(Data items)

*** Begin section ***

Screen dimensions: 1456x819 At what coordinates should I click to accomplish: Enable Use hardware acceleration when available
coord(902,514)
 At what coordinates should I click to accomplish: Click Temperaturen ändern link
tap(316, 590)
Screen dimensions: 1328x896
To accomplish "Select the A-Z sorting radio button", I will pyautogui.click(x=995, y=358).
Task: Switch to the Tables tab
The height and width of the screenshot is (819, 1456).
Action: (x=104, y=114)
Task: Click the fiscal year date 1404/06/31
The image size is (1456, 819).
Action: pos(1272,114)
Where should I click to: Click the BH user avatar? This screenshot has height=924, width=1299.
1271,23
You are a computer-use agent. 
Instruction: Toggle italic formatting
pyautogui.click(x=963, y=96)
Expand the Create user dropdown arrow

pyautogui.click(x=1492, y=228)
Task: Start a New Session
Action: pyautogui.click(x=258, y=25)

*** End section ***

_EXERCISE GOAL_
Nothing above should be left out. Print all the records exactly.

_EXPECTED ANSWER_
Screen dimensions: 1456x819 At what coordinates should I click to accomplish: Enable Use hardware acceleration when available
coord(902,514)
 At what coordinates should I click to accomplish: Click Temperaturen ändern link
tap(316, 590)
Screen dimensions: 1328x896
To accomplish "Select the A-Z sorting radio button", I will pyautogui.click(x=995, y=358).
Task: Switch to the Tables tab
The height and width of the screenshot is (819, 1456).
Action: (x=104, y=114)
Task: Click the fiscal year date 1404/06/31
The image size is (1456, 819).
Action: pos(1272,114)
Where should I click to: Click the BH user avatar? This screenshot has height=924, width=1299.
1271,23
You are a computer-use agent. 
Instruction: Toggle italic formatting
pyautogui.click(x=963, y=96)
Expand the Create user dropdown arrow

pyautogui.click(x=1492, y=228)
Task: Start a New Session
Action: pyautogui.click(x=258, y=25)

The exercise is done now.